中止を求める理由


このメガソーラー建設のためには、広い範囲で樹木を伐採しなければなりません。樹木の伐採は伊豆高原の美しい景観を台無しにしてしまいます。伊東市の基幹産業である観光業にとって、景観は重要な観光資源であり、それが損なわれることは死活問題と言えるでしょう。

 

以下の完成予想写真は事業者からの写真資料が提供されないために、当会関係者が業者提供の地図を基に類推し作成したもの。事業者からの写真が提供され次第すぐに更新していく予定

大分県杵築市は伊東市のメガソーラーとほぼ同じ規模の10万枚のパネルを斜面に敷き詰めました(事業者はハンファソーラーパワー杵築)。

傾斜地の山林に、環境に配慮した成功例として紹介されていますが、同様のものがこの伊東市の大室山周辺にできることを想像してみてください。大室山に登った観光客がその景色を見て、「またここに来てこの景色を見てみたい」と思うでしょうか?

景観が変わるという、すぐに目に見える影響だけではありません。
斜面にある樹木を伐採することによって、森林の保水力が低下し、洪水や土砂流失の危険が高まります。事業者は調整池や砂防池を設けて土砂流出を防止すると説明しています。下の写真は杵築市のメガソーラーの沈砂池の写真です。

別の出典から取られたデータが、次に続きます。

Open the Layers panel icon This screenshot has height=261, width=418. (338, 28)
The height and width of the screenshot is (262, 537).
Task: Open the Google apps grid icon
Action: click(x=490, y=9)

しかし実際には大雨が降れば計画書面上では問題がなかった筈の事態が生じてきます。左の写真は茨城県石岡市の被害の実例です。関係諸機関の認可を得た工事ですから、計画書面上では大雨対策も十分だった筈ですが…。

八幡野に建設予定のメガソーラー事業地に降った雨は、八幡野川に流す予定になっていますが、この川は、現在でも大雨が降ると濁流になり、護岸工事をした蛇籠も流されるほどの水量になります。

 

 

建設予定地の近くには既に建設許可を得た小さな太陽光発電所の工事が始まっていますが、大雨の後には土砂が流出し、近くの田んぼに流れ込みます。

土砂災害とまではならなくても、雨が降れば流れてくる泥水が川の水を汚すことは十分考えられます。左は高知市のメガソーラー造成地から流れ出た赤土で濁った川の写真です(高知市土佐山弘瀬=鏡川漁協提供)。

川が汚れれば、海も汚れます。左は高知県土佐清水市の山を削ったために泥水が流れ込んだ海の様子です。

森は海の恋人といわれるように、山も森も川も海も、水と大地によってつながっています。森に棲む生物から生息地を奪うばかりでなく、森林の伐採で水産資源に影響を与えるでしょう。

ここ城ヶ崎海岸、八幡野の海はその透明度の高さから沖縄と並び称されるダイビングのスポットです。この美しい八幡野の海が汚されたならば、ダイバーや漁業関係者に多大な影響を与えることになるでしょう。

除草剤をまけば、土壌が劣化し、海が汚染され、生態系に打撃を与えるでしょう。事業者である伊豆メガソーラーパーク合同会社によれば、除草剤はまかずに手作業で草刈りをすると言っていますが、その約束が守られる保証はありません。

台風や突風、大雨、地震による太陽光パネルの被災の心配もあります。これまで北海道の帯広市釧路市、茨城県常総市、群馬県伊勢崎市、福岡県、宮崎県川南町、熊本県益城町などにおける例が知られています。

 

太陽光パネルが災害時に破損した場合、パネルを感電防止策を取らずに放置したり、基準値を超えるセレンが検出された例や、有害物質の有無を確認しないまま埋め立てたりしている例もあるようです

総務省は将来、事業者が倒産した場合に、適切に保守や撤去がなされず、放置されてしまう太陽光発電所の増加の恐れも指摘しています※1)。
 

パネルの輻射熱によって周囲の気温が上昇し、生態系を狂わす心配もありますし、周囲の住環境が悪化し、訴訟になった場合もあります。

もちろんメガソーラー全てが悪いという訳ではありません。宝塚市の「非営利型株式会社 宝塚すみれ発電」や、小田原市の「太陽光発電屋根貸し事業」のように、行政や住民や事業者が協力しあって市民発電所のようなものを作り上げるという幸せな取り組みも出てきました。

白紙に戻して新しい街作りを!

しかし地域住民の意思に反し、伊東の豊かな自然を破壊するこのメガソーラー建設に関してはそのまま認めるわけにはいきません。私達はこの計画は一旦、白紙に戻し、この地の美しい自然を守りつつ、新しい街作りをしていくにはどうしたら良いかを、皆さんと一緒に考えていきたいと思っています。


※1 このような事態を受けて、総務省では2017年9月8日、使用済太陽光パネルの廃棄処分等の実施状況を調査し、必要な改善措置について勧告しました。